Autorité religieuse et hétérodoxie

Les autorités religieuses établissent-elles les frontières entre orthodoxie et hétérodoxie ? Qu’en est-il alors des autorités considérées comme hétérodoxes ? À partir de certains profils spécifiques, cette séance posera la question du rapport qu’entretiennent les autorités religieuses à l’hétérodoxie des fidèles ou de leurs pairs. Comment les pratiques considérées comme non conformes au dogme définissent-elles en creux les contours de certaines autorités.

Nathalie Clayer, (CETOBaC, UMR 8032), « Hétérodoxie, autorité et gestion de la pluralité au sein de l’islam albanais du XXe siècle »
Thierry Zarcone, titre à préciser.

Jeudi 12 mars 2020, 9h30-12h30, MMSH, salle Paul-Albert Février (séance annulée).
Processus de fondation et autorité

Fonder un lieu de culte, un séminaire ou un lieu saint permet non seulement d’appuyer un processus d’affirmation de l’autorité religieuse, d’en contester d’autres mais également de définir les contours d’un groupe de fidèles. L’obéissance des fidèles sera questionnée au cours de cette séance. Pour ce faire il s’agira de revenir sur les attentes et les revendications de ces derniers à l’encontre des autorités.

Elsa Grugeon (EHESS), « Quelle offre pour les fidèles ? Autorités et formation autour du Dôme du Rocher (Jérusalem) ».
Manoël Pénicaud (IDEMEC), « Louis Massignon (1883-1962), entrepreneur et pionnier du dialogue islamo-chrétien. Expérimentations, marges et filiations ».

Jeudi 9 avril 2020, Sciences Po Aix, Espace Philippe Seguin, salle 003 (séance annulée).
Autorité religieuse et outil numérique

La place des nouvelles technologies dans la pratique religieuse et des outils numériques comme mode de communication et diffusion au service des groupes religieux a fait l’objet d’attentions scientifiques dès les années 2000, il s’agit ici plutôt d’interroger la fabrique des autorités par et avec les outils numériques.

Nadget Zouggar (IREMAM), « L’autorité d’Ibn Taymiyya (m. 1328) dans l’islam d’aujourd’hui ».
Brigitte Maréchal (CISMOC – IACCHOS – UCL), « Réflexions socio-anthropologiques sur les modalités d’émergence de nouvelles formes d’autorités religieuses sunnites à l’ère numérique ».

Jeudi 7 mai 2020, 9h30-12h30, MMSH, salle Paul-Albert Février (séance annulée).
Autorité textuelle – Texte et autorité

La compréhension, maîtrise, discussion et exégèse des textes est l’une des compétences traditionnellement dévolues aux autorités religieuses qui leur a été constamment disputée tout au long du XXe siècle.

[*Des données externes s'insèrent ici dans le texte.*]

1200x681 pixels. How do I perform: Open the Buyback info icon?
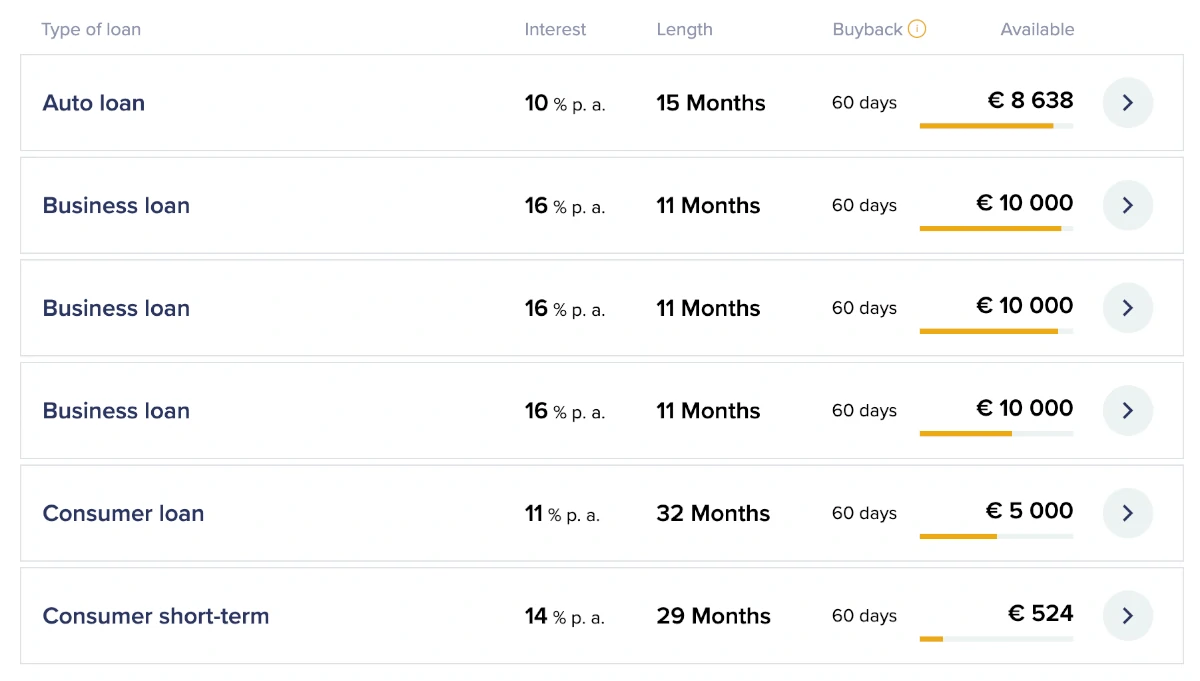click(917, 29)
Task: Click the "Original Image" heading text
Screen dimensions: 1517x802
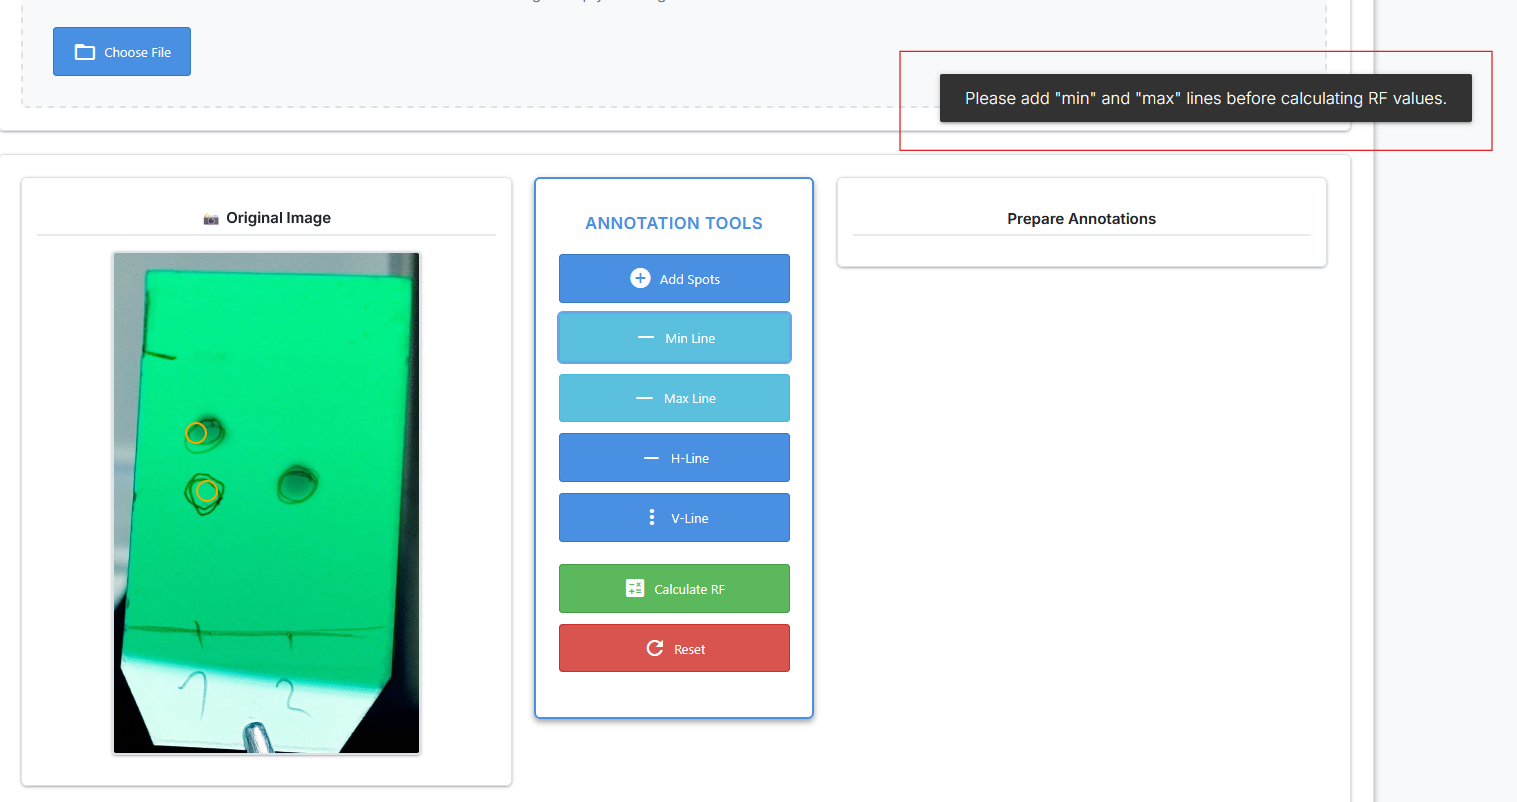Action: pyautogui.click(x=278, y=218)
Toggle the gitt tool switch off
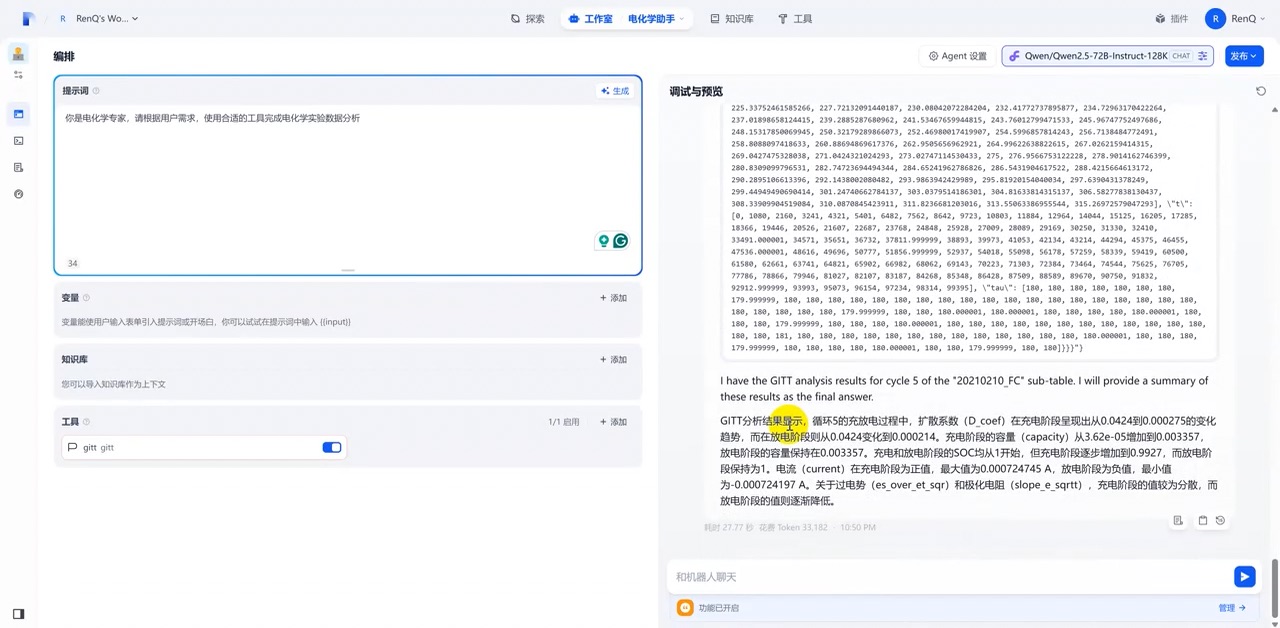The height and width of the screenshot is (628, 1280). [331, 447]
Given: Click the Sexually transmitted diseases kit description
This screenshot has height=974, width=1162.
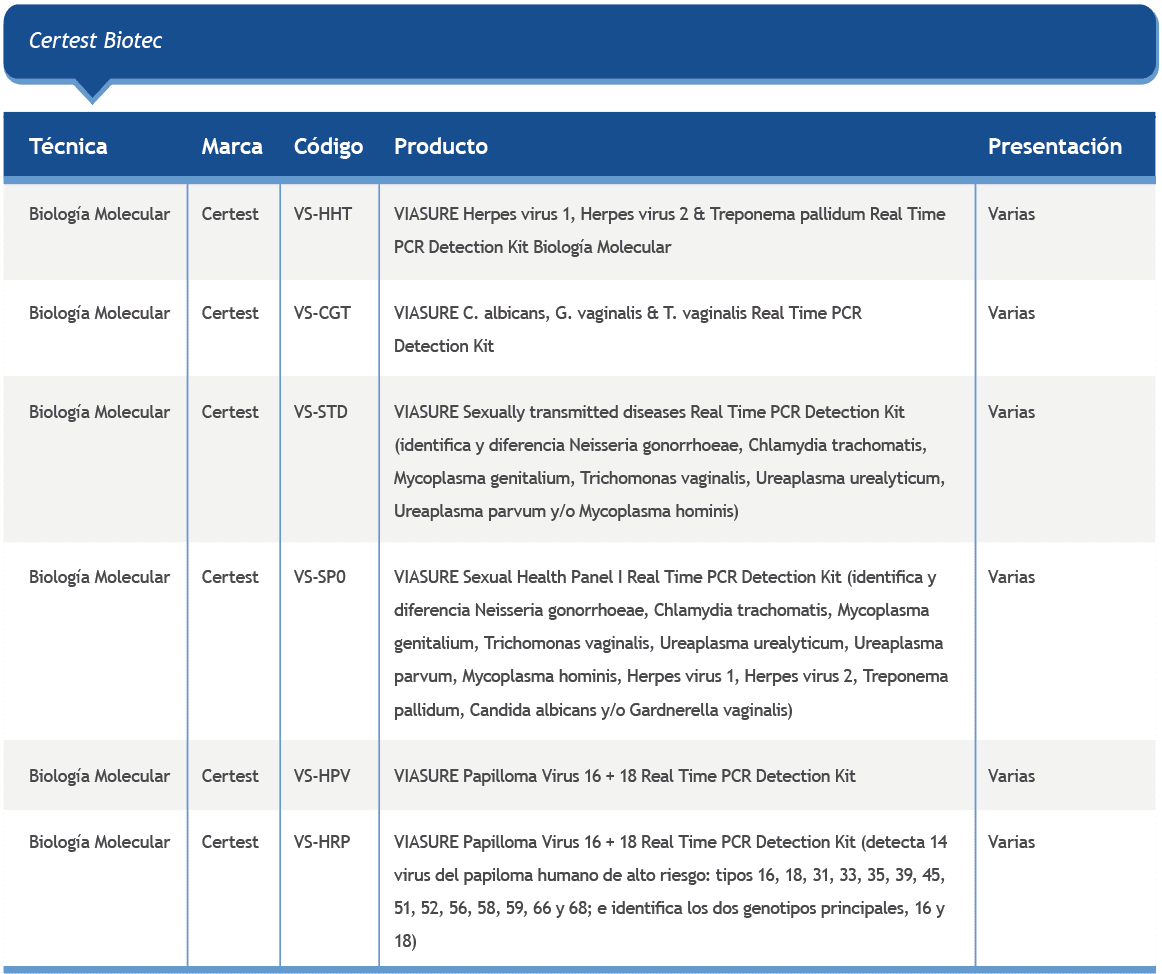Looking at the screenshot, I should click(x=669, y=461).
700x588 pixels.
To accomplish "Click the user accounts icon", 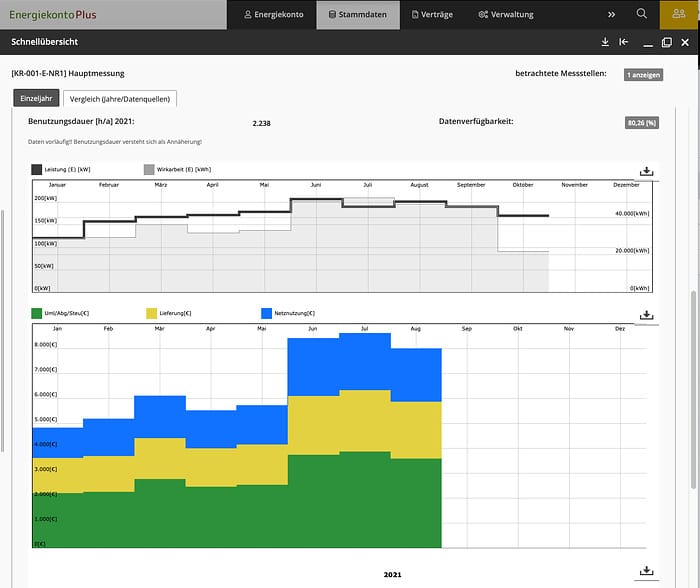I will [680, 14].
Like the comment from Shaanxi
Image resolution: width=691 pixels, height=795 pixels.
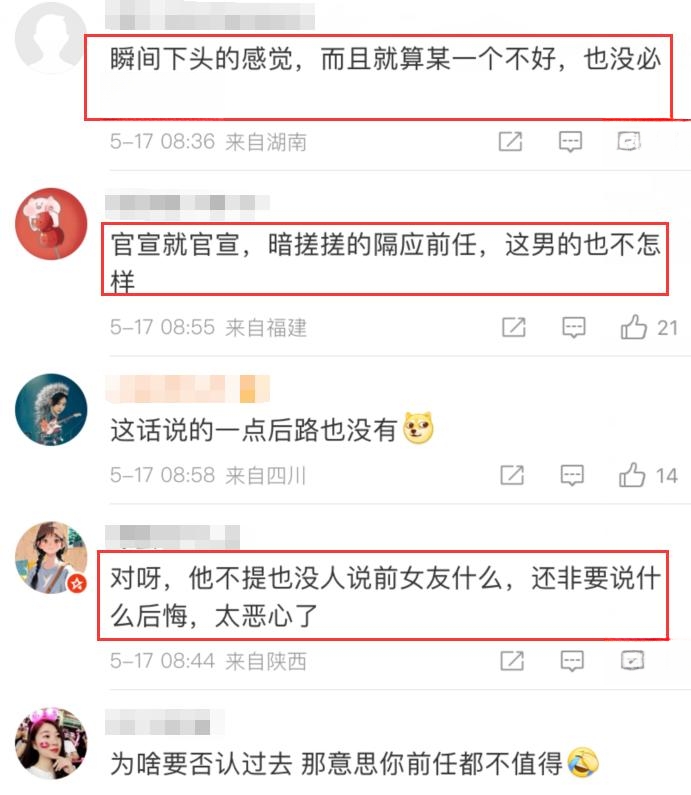point(632,660)
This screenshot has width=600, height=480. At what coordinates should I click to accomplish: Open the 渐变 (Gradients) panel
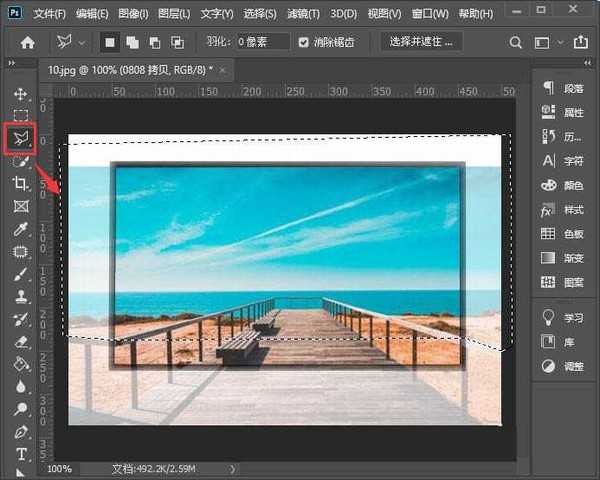(x=561, y=258)
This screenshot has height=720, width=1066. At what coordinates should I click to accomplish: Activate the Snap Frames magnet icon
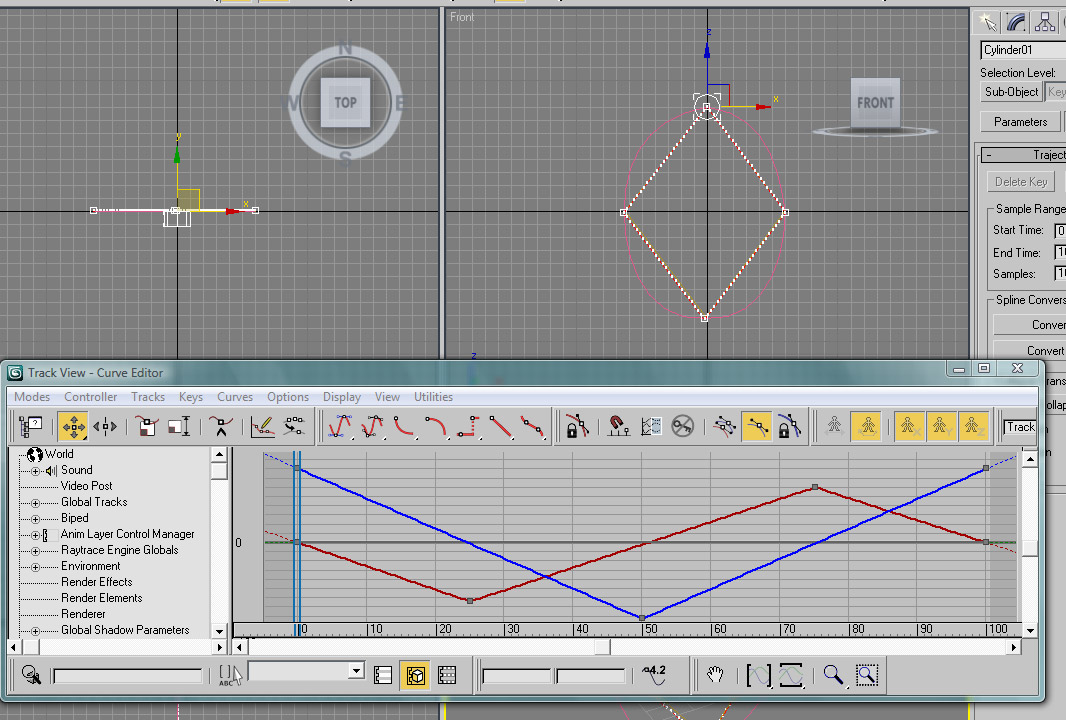(618, 427)
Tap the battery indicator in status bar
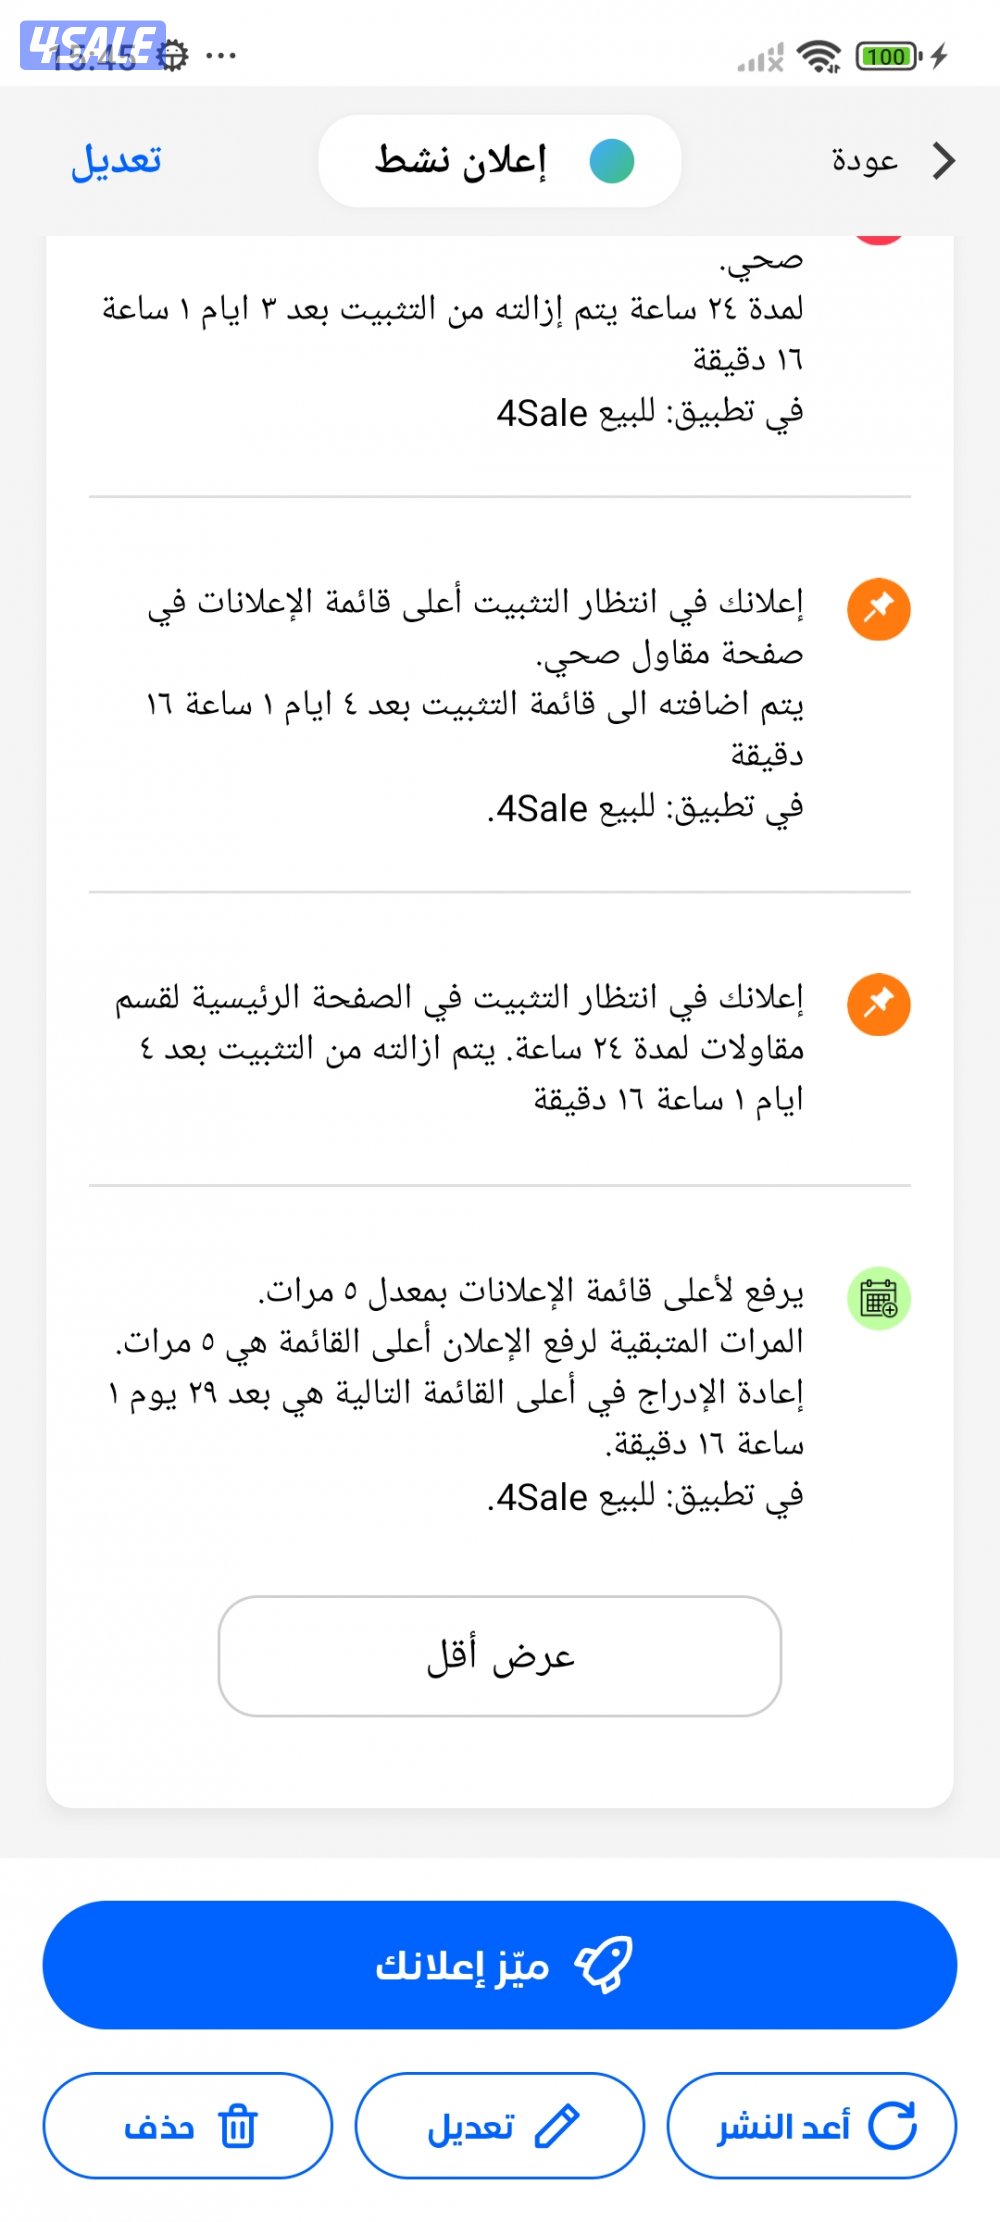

Au cours de cette séance, les intervenants reviendront sur la relation des autorités aux textes saints ou la mobilisation d’autres corpus, et les discussions que cela peut générer chez leurs pairs ou leurs fidèles.

Younès Van Praet (Université de Rouen, DYSOLAB), « Typologie des pratiques didactiques du turath (patrimoine) dans l’enseignement islamique francophone ».
André Julliard (IDEMEC), « Demandes de Bénédictions, réponses des prêtres et attitudes des pratiquants : deux exemples sur le terrain du diocèse de Belley-Ars (Ain) ».

Jeudi 11 juin 2020, 9h30-12h30, MMSH, salle Paul-Albert Février.
De la variation d’échelle des autorités : entre autorités diffuses, transnationales ou décentralisées ?

L’un de enjeux des hiérarchies religieuses est d’opérer, faire et négocier avec des échelles de reconnaissance diverses du très local au transnational, mais également de se structurer au-delà des frontières nationales. Tout au long du XXe siècle, se sont affirmés des mouvements, charismatiques, cabalistiques et autres qui se sont organisés à l’échelle transnationale ou de manière décentralisée, questionnant parfois le rôle d’autorités plus institutionnelles. Les présentations de cette séance interrogeront l’articulation entre autorités religieuses et affirmation, échanges, circulations transnationales.

Valérie Assan (GSRL), « Les rabbins en Algérie coloniale : autorités plurielles et légitimités concurrentes  ».
Stéphane Lacroix (CERI, Sciences Po), titre à préciser.